▸ Record excerpts:
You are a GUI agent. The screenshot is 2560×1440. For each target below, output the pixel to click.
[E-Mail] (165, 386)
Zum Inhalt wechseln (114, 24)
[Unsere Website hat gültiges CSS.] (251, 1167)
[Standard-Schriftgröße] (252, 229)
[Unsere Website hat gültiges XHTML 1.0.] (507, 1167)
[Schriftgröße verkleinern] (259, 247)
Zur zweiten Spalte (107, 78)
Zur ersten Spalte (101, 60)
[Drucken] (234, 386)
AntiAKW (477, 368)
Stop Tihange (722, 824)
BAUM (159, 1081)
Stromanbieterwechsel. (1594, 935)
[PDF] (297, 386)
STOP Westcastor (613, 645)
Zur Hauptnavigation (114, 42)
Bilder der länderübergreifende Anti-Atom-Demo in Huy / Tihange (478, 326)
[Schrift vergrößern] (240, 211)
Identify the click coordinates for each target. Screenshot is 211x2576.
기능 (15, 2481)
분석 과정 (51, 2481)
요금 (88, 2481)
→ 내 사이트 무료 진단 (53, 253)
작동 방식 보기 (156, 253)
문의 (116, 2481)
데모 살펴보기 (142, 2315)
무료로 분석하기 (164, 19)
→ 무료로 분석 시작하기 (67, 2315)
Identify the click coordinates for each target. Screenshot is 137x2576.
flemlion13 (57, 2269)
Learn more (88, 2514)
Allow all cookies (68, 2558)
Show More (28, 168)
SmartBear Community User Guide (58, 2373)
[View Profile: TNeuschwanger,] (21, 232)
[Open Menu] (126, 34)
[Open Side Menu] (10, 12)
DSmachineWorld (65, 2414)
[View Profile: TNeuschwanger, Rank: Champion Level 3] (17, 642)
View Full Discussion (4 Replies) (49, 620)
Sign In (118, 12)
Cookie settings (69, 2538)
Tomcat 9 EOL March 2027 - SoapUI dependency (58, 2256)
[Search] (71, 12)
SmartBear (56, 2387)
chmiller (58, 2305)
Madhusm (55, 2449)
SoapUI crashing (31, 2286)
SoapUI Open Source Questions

▸ Work order:
The data above should be reproduced in full, word for word.

▸ Reply to the exercise:
You are a GUI agent. The screenshot is 2560×1440. For each target below, output the pixel to click.
[E-Mail] (165, 386)
Zum Inhalt wechseln (114, 24)
[Unsere Website hat gültiges CSS.] (251, 1167)
[Standard-Schriftgröße] (252, 229)
[Unsere Website hat gültiges XHTML 1.0.] (507, 1167)
[Schriftgröße verkleinern] (259, 247)
Zur zweiten Spalte (107, 78)
Zur ersten Spalte (101, 60)
[Drucken] (234, 386)
AntiAKW (477, 368)
Stop Tihange (722, 824)
BAUM (159, 1081)
Stromanbieterwechsel. (1594, 935)
[PDF] (297, 386)
STOP Westcastor (613, 645)
Zur Hauptnavigation (114, 42)
Bilder der länderübergreifende Anti-Atom-Demo in Huy / Tihange (478, 326)
[Schrift vergrößern] (240, 211)
Identify the click coordinates for each target. Screenshot is 211x2576.
기능 (15, 2481)
분석 과정 (51, 2481)
요금 (88, 2481)
→ 내 사이트 무료 진단 (53, 253)
작동 방식 보기 (156, 253)
문의 (116, 2481)
데모 살펴보기 (142, 2315)
무료로 분석하기 (164, 19)
→ 무료로 분석 시작하기 (67, 2315)
Identify the click coordinates for each target. Screenshot is 137x2576.
flemlion13 (57, 2269)
Learn more (88, 2514)
Allow all cookies (68, 2558)
Show More (28, 168)
SmartBear Community User Guide (58, 2373)
[View Profile: TNeuschwanger,] (21, 232)
[Open Menu] (126, 34)
[Open Side Menu] (10, 12)
DSmachineWorld (65, 2414)
[View Profile: TNeuschwanger, Rank: Champion Level 3] (17, 642)
View Full Discussion (4 Replies) (49, 620)
Sign In (118, 12)
Cookie settings (69, 2538)
Tomcat 9 EOL March 2027 - SoapUI dependency (58, 2256)
[Search] (71, 12)
SmartBear (56, 2387)
chmiller (58, 2305)
Madhusm (55, 2449)
SoapUI crashing (31, 2286)
SoapUI Open Source Questions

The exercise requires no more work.